Une fois debout, je pus à loisir observer autour de moi : la barque glissait sur une eau noire aux reflets de poison, huileuse, et dont les rares remous découvraient les sommets de rochers déchiquetés sur lesquelles le frêle esquif se serait vu éventré à coup sûr. Au loin se détachait une forme encore basse, ramassée, dont la vue dans cette lueur rasante d’orage me donna des frissons d’angoisse. Le silence devenait oppressant, et je me rendis compte soudainement que chaque coup de rame semblait nous rapprocher de ce lointain péril.

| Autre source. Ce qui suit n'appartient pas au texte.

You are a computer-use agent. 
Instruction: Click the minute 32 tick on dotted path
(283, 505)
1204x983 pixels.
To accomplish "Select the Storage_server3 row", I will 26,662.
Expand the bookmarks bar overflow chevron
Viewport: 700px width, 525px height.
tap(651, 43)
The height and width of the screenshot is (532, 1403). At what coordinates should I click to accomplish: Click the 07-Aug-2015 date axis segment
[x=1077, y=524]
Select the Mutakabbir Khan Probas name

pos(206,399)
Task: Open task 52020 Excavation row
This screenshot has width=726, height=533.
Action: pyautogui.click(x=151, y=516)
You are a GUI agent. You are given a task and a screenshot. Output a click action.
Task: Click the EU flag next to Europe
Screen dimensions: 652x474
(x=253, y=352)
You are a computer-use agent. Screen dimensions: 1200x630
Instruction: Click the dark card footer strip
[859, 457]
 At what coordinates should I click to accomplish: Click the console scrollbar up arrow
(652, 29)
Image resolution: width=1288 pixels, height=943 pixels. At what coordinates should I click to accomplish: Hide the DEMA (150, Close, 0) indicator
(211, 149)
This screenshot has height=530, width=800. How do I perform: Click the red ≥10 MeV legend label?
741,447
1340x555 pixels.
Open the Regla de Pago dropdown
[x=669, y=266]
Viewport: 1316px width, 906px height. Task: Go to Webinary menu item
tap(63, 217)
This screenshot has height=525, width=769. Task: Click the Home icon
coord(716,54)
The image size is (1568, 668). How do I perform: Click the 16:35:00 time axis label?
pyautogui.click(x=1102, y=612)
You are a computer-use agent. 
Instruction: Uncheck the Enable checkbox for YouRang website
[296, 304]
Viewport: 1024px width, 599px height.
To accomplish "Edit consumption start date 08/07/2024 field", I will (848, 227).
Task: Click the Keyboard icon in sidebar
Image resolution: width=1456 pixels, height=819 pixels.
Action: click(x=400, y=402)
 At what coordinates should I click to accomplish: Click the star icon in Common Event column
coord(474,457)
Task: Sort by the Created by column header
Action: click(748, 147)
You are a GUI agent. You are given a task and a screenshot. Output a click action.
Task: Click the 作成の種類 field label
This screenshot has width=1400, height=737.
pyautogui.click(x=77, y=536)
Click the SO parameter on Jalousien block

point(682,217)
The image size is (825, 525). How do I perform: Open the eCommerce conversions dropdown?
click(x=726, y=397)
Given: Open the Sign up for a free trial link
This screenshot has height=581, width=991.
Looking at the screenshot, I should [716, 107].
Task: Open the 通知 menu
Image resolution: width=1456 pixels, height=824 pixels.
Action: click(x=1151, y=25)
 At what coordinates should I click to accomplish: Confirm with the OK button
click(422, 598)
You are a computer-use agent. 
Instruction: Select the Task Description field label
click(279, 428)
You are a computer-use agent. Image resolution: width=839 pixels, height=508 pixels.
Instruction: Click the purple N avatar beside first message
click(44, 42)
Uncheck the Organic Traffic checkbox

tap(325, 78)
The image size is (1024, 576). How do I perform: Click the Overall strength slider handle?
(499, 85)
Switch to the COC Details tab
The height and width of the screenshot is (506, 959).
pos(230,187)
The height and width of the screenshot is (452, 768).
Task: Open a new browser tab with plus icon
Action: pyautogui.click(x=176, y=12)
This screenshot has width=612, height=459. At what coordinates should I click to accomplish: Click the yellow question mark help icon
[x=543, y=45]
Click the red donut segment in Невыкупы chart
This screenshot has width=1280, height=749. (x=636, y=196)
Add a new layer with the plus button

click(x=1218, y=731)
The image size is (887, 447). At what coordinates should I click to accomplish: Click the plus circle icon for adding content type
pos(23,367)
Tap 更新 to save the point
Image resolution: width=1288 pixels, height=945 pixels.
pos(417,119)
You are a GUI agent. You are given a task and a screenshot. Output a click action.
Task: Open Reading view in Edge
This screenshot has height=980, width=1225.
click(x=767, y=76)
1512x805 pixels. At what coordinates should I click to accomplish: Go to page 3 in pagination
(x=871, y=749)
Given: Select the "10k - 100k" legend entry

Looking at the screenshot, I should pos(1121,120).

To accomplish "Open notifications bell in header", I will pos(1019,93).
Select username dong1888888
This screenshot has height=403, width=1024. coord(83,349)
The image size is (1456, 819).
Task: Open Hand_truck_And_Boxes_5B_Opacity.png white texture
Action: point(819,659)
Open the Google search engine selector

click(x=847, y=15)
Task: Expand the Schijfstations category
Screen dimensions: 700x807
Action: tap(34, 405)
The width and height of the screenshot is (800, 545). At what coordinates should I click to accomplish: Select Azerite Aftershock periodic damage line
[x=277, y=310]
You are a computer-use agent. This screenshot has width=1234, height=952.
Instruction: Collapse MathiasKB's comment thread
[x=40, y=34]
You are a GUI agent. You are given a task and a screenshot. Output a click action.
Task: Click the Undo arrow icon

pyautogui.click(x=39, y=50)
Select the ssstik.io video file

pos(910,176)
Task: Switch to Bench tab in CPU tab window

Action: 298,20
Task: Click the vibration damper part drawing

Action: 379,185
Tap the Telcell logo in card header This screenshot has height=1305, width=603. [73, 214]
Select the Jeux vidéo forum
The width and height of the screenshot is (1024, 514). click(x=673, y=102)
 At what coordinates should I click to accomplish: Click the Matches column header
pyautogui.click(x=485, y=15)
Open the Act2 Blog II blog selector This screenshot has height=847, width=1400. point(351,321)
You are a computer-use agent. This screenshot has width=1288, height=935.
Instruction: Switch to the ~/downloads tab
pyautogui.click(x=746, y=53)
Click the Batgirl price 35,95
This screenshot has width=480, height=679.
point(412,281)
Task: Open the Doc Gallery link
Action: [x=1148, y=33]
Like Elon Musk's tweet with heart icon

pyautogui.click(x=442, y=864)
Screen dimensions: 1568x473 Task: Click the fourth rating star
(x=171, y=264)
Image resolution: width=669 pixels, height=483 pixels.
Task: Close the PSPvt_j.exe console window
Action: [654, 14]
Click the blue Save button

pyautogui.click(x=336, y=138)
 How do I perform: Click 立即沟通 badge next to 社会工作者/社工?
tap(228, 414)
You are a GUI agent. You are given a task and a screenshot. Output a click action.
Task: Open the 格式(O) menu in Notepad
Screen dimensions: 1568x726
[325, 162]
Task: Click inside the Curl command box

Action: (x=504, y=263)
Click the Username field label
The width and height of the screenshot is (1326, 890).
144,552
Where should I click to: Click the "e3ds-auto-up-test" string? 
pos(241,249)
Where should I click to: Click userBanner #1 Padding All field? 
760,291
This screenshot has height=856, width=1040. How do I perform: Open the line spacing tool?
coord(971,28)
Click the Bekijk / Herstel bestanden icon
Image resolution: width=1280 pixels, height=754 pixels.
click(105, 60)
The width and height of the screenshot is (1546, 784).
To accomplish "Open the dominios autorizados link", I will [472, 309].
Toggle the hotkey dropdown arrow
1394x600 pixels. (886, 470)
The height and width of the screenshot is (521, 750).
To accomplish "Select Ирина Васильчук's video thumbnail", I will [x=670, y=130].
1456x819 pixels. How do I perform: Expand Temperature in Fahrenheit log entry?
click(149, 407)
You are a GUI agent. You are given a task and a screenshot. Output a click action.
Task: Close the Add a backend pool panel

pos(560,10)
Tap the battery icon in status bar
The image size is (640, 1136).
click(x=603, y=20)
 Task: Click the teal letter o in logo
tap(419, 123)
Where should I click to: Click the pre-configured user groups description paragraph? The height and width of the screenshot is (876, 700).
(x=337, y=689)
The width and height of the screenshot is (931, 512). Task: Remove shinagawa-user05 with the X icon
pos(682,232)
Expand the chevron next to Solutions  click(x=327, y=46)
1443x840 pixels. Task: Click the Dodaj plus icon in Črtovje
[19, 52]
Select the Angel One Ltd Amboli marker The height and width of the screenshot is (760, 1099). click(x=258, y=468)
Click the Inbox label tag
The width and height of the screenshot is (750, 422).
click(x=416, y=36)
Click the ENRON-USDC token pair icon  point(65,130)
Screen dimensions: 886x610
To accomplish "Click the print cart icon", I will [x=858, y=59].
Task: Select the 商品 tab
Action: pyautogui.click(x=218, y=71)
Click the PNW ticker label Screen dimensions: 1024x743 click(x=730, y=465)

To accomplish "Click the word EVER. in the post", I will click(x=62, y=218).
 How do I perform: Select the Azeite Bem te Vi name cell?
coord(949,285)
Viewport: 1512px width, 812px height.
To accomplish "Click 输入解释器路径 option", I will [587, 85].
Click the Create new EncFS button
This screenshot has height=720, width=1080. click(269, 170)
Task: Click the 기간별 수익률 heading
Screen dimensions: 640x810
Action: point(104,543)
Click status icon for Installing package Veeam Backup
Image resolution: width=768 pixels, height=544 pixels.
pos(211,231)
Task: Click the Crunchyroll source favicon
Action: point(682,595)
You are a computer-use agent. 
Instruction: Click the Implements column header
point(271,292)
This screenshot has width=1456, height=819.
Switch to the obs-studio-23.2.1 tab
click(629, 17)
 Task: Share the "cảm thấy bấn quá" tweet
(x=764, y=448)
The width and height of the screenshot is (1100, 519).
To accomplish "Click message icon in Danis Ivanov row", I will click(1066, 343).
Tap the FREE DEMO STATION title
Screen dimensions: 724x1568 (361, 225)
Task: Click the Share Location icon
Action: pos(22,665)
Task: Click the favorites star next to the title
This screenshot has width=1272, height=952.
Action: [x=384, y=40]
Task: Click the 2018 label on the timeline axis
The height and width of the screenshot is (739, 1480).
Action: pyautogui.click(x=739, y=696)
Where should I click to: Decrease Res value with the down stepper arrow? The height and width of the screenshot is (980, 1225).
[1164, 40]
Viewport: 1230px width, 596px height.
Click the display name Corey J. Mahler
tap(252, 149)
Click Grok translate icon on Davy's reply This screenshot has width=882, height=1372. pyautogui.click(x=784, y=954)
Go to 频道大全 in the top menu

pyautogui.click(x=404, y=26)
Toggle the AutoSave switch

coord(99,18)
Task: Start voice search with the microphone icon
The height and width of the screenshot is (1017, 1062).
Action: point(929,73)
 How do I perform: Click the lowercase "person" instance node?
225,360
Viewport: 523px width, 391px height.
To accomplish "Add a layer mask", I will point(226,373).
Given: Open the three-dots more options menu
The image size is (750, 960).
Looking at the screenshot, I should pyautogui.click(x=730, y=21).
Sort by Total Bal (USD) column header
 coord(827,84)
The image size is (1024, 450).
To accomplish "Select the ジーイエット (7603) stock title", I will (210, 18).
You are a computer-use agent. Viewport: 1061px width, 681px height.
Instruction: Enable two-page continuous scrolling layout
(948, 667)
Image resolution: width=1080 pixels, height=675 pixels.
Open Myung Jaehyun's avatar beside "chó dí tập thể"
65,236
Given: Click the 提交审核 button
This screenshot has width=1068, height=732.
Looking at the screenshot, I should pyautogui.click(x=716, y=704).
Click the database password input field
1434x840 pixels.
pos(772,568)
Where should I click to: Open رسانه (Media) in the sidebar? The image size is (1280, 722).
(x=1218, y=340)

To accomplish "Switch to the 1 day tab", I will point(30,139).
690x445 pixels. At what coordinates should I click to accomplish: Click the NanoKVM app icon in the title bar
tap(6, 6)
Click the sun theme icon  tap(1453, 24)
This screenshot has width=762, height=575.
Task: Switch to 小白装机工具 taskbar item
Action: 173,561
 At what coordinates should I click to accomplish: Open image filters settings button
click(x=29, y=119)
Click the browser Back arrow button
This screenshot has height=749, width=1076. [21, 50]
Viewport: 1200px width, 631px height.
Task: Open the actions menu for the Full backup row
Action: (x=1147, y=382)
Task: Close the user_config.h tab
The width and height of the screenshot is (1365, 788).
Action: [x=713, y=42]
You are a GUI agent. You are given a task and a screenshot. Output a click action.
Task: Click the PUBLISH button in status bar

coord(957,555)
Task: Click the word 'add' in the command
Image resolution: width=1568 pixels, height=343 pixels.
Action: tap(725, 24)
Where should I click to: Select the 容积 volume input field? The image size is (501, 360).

Je me retournai vers le rameur, pour m’apercevoir qu’il maniait en réalité une longue gaffe, gravée, blanche et polie comme de l’ivoire. Sa silhouette disparaissait dans les plis d’un habit de cuir sombre et de tissu noir ; son visage était caché par un capuchon large ; tout cela rapiécé visiblement de nombreuses fois, et déchiré plus souvent encore. Son long manteau s’effilochait. Je tentai vainement de lui adresser la parole. Pas une fois il ne me répondit, ni ne fit quoi que ce fut pour tenter d’apaiser ma peur, laquelle alla croissant à mesure que le temps passait. Simplement il finit par relever la tête, laissant voir son visage ; la stupeur me figea sur place. Son nez et sa bouche n’étaient que des trous, des plaies dont les lèvres ne se seraient jamais refermées ; sa peau si tendue qu’on eut dit du parchemin ou du cuir disposé sur une écritoire ; de cheveux ou de poils, on en aurait vainement cherché sur son chef glabre.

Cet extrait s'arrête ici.